The Neurological Examination
This webinar will present the approach to the neurological patient and this inevitably includes performing a full neurological examination. Although this often appears as a daunting task, it is quicker than we think and we do perform many parts of this examination during our daily consults. We will therefore try to review the key steps of the examination, what information they bring and how to exploit the information to localise the origin of the problem. The key questions we will address are: (i) has my patient got a neurological condition? And if so (ii) where is the lesion? The key steps to answer these two questions involve: (i) distant examination; (ii) examination of the postural reactions; (iii) testing spinal reflexes; (iv) testing cranial nerves. Once this is done, I will show how to combine the information to localise the lesion. Rather than insisting on the anatomy, I will give you tips and my take on this examination.
Recording from 10 September 2019
Dr Nicolas Granger. DVM PhD Dip.ECVN FHEA MRCVS. EBVS
Nicolas received his veterinary degree from the National Veterinary School of Alfort, France, in 2002, and completed there an internship and neurology/neurosurgery residency. He became a Diplomate of the European College of Veterinary Neurology in 2006 before moving to the UK to run the neurology and neurosurgery service at the Queen’s Veterinary School Hospital, University of Cambridge until 2008. He took a research position in neuroscience at the University of Cambridge, obtaining a PhD in neuroscience in 2012.

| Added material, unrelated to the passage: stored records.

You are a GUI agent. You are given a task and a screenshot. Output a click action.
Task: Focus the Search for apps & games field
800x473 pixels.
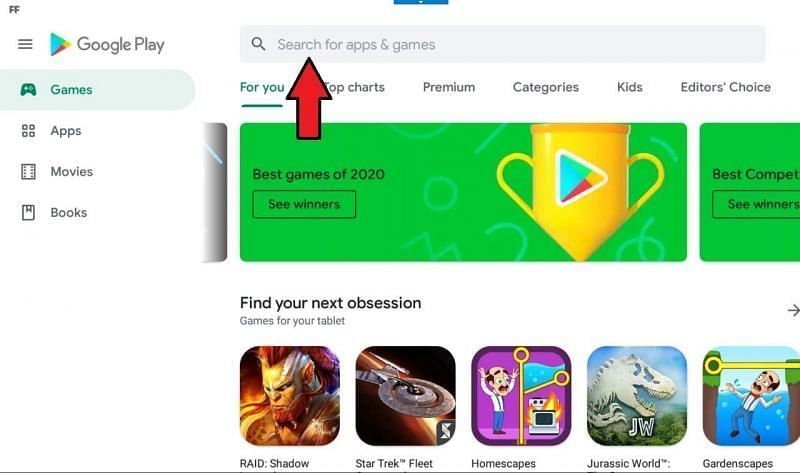click(503, 44)
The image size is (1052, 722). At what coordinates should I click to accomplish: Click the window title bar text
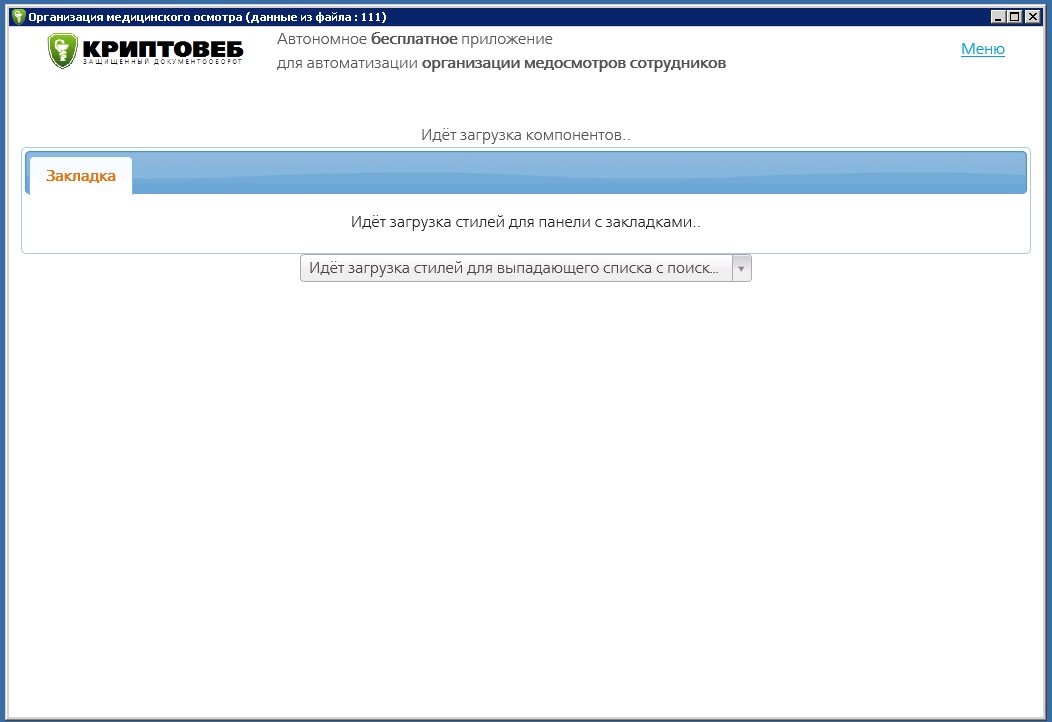[207, 17]
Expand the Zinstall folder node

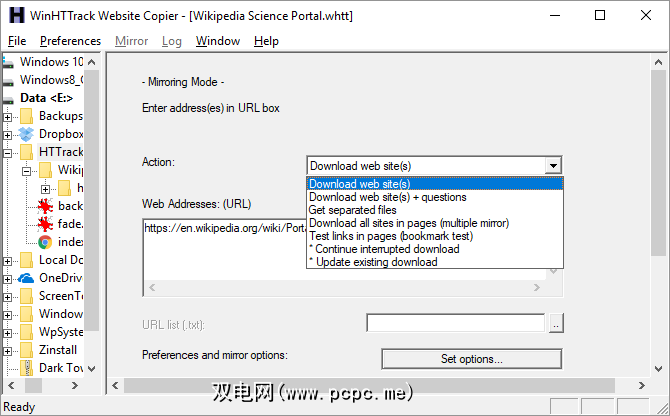coord(8,350)
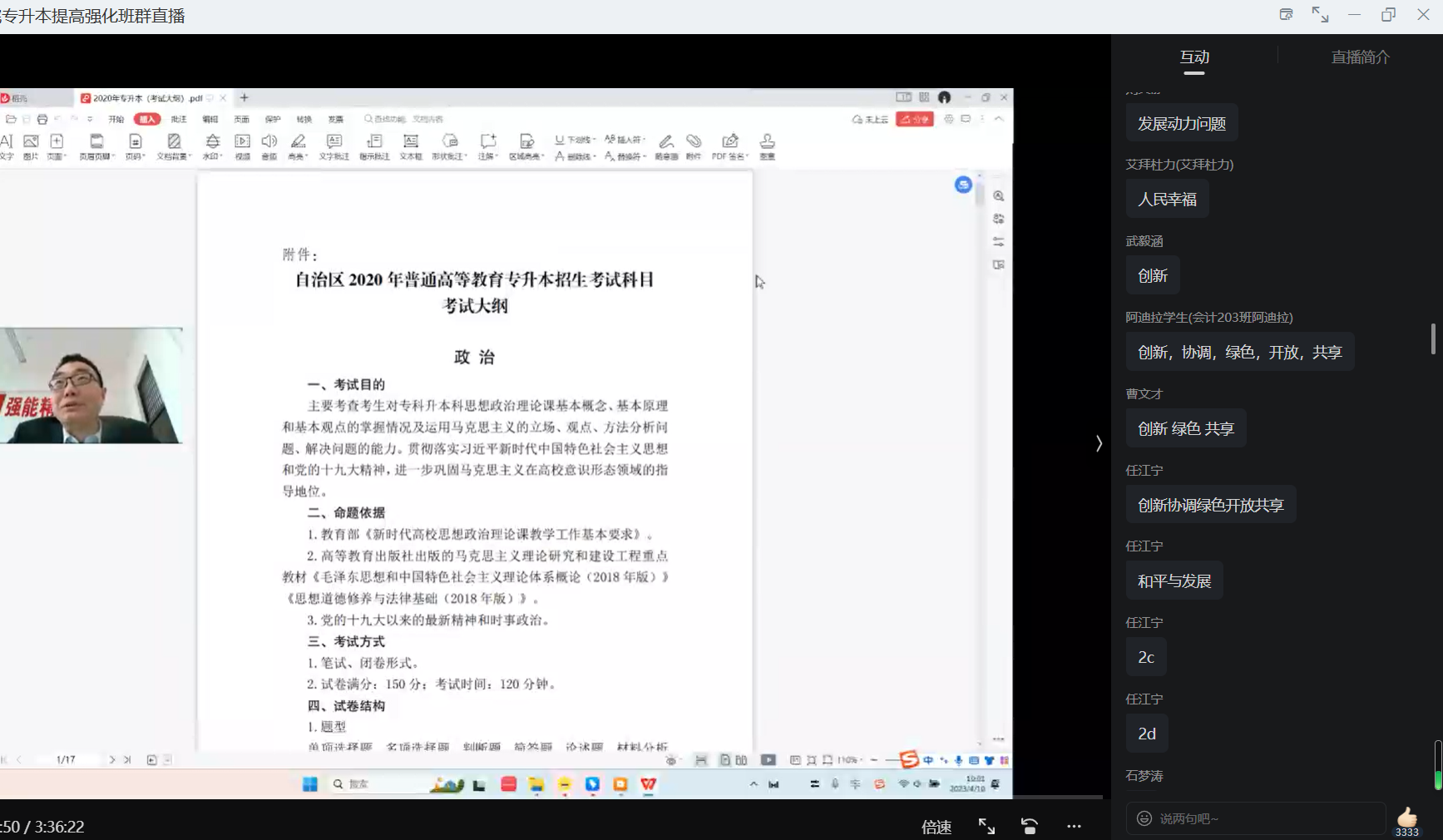Click the PDF 签名 signature icon
1443x840 pixels.
(730, 146)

Nicolas has worked in the South West of the United Kingdom, Bristol, for the past 7 years, initially as Senior Lecturer in neurology for the University of Bristol and more recently as a clinician for Highcroft Referrals CVS. His research is based at the Royal Veterinary College were he is Senior Research Fellow.
His research focuses on treatments for spinal cord injury in dogs, including transplantation of cells for spinal cord regeneration and repair, clinical trials for new therapies, and neuromodulation for incontinence control.